Nommée aux prochains César dans la catégorie meilleure actrice pour le film "Les choses qu'on dit, les choses qu'on fait" réalisé par Emmanuel Mouret et sorti en septembre 2020, Camélia Jordana s'est confiée sur ses complexes corporels qui lui ont gâché une certaine période de sa vie.

"Dès l'adolescence, j'ai été dans une quête de la minceur, voire de la maigreur, commence par expliquer Camélia Jordana à nos confrères. Aujourd'hui, ça ne m'intéresse plus du tout. Ce qui m'intéresse, c'est d'accepter, d'embrasser et d'aimer ce que je suis, y compris le moins normé." Avant de parvenir à aimer son corps et prononcer ces mots dans une interview publiée le 5 mars 2021 par l'équipe.fr, il lui aura fallu du temps. Et c'est grâce au sport que la jeune femme d'aujourd'hui 28 ans a "appris à soigner corps, à en prendre soin".

"J'étais en comparaison permanente avec les autres"

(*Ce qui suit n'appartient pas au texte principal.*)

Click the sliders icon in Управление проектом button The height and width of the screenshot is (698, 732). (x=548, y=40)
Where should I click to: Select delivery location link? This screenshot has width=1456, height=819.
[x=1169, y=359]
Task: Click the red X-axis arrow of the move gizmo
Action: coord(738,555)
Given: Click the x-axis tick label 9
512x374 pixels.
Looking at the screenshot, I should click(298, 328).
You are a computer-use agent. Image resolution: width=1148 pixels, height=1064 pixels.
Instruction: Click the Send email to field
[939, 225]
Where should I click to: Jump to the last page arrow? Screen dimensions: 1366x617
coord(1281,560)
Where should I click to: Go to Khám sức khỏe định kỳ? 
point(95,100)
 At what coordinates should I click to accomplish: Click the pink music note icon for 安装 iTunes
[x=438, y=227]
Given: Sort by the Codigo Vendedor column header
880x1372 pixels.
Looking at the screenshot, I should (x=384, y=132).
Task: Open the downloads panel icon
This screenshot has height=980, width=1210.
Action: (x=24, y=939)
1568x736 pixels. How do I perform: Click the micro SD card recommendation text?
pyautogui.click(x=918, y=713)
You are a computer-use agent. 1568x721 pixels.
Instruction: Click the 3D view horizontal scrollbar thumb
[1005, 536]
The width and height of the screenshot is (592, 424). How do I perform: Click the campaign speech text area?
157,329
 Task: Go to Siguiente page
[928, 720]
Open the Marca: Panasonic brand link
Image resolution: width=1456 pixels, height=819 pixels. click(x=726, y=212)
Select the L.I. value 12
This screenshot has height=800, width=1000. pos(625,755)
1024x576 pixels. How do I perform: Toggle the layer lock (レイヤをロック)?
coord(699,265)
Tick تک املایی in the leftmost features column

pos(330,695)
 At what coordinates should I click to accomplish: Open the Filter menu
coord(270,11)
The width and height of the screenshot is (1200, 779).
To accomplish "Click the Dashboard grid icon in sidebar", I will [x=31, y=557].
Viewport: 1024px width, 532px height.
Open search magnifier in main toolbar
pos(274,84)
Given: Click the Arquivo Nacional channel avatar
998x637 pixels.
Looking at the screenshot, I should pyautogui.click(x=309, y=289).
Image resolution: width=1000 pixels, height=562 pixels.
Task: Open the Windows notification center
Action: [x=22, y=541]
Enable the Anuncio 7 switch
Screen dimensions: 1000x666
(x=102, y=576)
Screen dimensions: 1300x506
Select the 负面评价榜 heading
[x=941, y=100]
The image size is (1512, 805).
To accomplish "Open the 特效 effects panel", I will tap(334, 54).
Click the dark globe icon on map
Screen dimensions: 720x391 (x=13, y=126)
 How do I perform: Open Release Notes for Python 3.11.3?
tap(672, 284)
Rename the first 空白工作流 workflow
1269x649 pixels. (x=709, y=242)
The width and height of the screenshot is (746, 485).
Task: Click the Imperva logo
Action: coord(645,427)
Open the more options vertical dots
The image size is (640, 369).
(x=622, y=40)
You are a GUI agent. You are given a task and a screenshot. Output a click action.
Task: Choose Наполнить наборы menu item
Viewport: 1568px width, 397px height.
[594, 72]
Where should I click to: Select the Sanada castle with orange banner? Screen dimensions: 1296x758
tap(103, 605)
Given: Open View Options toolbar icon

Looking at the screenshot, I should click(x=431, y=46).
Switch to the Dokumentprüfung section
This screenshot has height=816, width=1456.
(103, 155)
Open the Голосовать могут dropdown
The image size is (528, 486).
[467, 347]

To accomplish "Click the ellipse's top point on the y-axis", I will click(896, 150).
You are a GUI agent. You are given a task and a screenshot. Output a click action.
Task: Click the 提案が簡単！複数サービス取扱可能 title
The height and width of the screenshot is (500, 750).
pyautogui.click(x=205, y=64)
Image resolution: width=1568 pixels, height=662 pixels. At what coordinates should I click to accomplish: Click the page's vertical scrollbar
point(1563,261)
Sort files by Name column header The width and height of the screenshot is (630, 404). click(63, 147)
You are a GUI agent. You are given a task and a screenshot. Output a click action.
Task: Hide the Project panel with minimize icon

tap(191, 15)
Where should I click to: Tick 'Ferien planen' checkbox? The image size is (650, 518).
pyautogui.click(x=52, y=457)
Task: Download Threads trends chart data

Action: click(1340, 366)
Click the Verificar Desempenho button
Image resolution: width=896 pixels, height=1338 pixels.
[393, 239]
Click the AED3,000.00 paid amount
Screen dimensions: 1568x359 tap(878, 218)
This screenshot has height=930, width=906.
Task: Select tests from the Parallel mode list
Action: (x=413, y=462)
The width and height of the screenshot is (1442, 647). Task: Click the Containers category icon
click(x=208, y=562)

Si elle a fait beaucoup de sport étant petite (natation synchronisée, judo, volley, handball et autres), celle qui fait aujourd'hui 5 séances de sport de 30 minutes par semaine "traîne encore des complexes" notamment dus au milieu professionnel dans lequel elle évolue. En effet, l'artiste révélée dans l'émission La Nouvelle Star en 2009 explique : "II y a toujours des choses qu'on aimerait évacuer, mais même s'il me reste du travail, j'ai l'impression d'avoir déconstruit beaucoup de choses. Cela n'a pas toujours été simple parce qu'en évoluant dans des industries où l'image est à ce point centrale - ce que j'adore, par ailleurs -, je suis soumise en permanence à mon propre regard en plus de celui des gens, et c'est intense !" Et de poursuivre : "Il y a le regard des autres, mais il y a aussi le corps des autres. Il a longtemps été très influent pour moi. J'étais en comparaison permanente. Aujourd'hui, j'essaie de l'être le moins possible parce que ça n'a vraiment aucun intérêt et que c'est très polluant, mais on est dans une société où l'on est tenu de se regarder tout le temps, de s'épier, de se comparer, c'est très complexant".